RC: W11 D4 — Adding a transactional layer on my LSM engine
April 25, 2024With the changes made this week, memtables and SSTables are all able to store multiple versions for a given key, and any historical version can be retrieved. But how to know which of these versions should be returned when querying the corresponding key? The idea is the following: the engine should only return versions that are complete, and thus never return a version that is being written concurrently to the read query. Therefore, only versions that have been committed should be accessed when a read request is made. Also, the engine should return the most up-to-date data. Therefore, if there are multiple committed versions, the one that should be returned is the most recently written one, among all those that have been committed.
To do this, it is necessary for the engine to remember the sequence number of the last record inserted. This can be done simply by keeping in memory the last committed version after each insertion is finished. Read queries can then take this last committed sequence number into account when looking in memtables and SSTables to read only versions that are anterior to this number. Thus, if a write query is inserting a new record concurrently, the read request will not see it.

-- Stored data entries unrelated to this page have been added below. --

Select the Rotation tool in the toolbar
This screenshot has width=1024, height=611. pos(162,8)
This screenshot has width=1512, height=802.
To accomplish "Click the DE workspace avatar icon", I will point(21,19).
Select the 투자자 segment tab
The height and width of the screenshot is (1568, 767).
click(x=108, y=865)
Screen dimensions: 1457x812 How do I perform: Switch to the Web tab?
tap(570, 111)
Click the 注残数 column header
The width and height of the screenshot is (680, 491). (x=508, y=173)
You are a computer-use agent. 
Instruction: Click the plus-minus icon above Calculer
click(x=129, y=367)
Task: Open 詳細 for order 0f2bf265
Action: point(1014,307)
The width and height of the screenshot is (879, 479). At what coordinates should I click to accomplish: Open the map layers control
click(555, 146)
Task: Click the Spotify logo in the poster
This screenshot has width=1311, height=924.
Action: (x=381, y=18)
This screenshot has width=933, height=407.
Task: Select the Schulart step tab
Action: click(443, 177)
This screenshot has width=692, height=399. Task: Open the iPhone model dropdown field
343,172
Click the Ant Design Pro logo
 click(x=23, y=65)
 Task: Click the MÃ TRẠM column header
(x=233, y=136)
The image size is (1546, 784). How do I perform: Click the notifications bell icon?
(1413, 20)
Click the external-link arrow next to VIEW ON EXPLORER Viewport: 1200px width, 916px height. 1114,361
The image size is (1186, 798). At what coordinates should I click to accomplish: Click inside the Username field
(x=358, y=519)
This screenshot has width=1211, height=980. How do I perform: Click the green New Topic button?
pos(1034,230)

In addition, to distinguish the regular LSM engine from the transactional layer, I created a TransactionalLsmStorage
class that inherits from the regular LsmStorage
class and that overrides the put
and get
methods to handle this
new behavior.
Here is how I implemented it:
class TransactionalLsmStorage(LsmStorage):
def __init__(self,
configuration: Configuration,
directory: str,
state: LsmState,
manifest: Manifest
):
super().__init__(configuration=configuration,
directory=directory,
state=state,
manifest=manifest)
self.last_committed_sequence_number: int = -1
def put(self, key: Record.Key, value: Record.Value):
record = self.state.memtable.put(key=key, value=value)
self.last_committed_sequence_number = record.sequence_number
self._try_freeze()
def get(self, key: Record.Key) -> Optional[Record.Value]:
# Define snapshot at the beginning of the read query
snapshot = self.last_committed_sequence_number
# Search in memtables (from most recent to oldest)
memtables = [self.state.memtable, *self.state.immutable_memtables]
value = self._search(key=key, memtables=memtables, snapshot=snapshot)
if value is not None:
return value
# Search in SSTables by level (from most recent to oldest)
all_ss_tables = [self.state.sstables_level0, *self.state.sstables_levels]
for ss_tables in all_ss_tables:
value = self._search(key=key, ss_tables=ss_tables, snapshot=snapshot)
if value is not None:
return value
return None
There is only one simple change on the put
method as compared to a non-transactional engine: once the record has been
inserted, its sequence number must be recorded as the last_committed_sequence_number
, so that it can be used for
subsequent read queries.
The get
method also remains similar to the original one.
There is nonetheless one important change: only records that have been written before the selected snapshot should be
retrieved (those written after should be excluded).
To do this, the snapshot is taken at the beginning of the get
query: the sequence number of the last record written
when the get
query begins (last_committed_sequence_number
) is the maximum sequence number that can be retrieved.
So this snapshot
is passed to the get
methods of each in-memory and on-disk components, and the memtables and
SSTables are still searched from most recent to oldest.
Last, I did not report the corresponding code here, but the changes to the scan
method are similar: as long as more
recent SSTables are on upper levels, memtables and SSTables can be scanned from most recent to oldest to get the correct
results.
I now have a transactional LSM engine! There is still some work to do on it to recover the engine in its transactional state and to remove obsolete versions while keeping all the ones needed. I will tackle those in the coming days.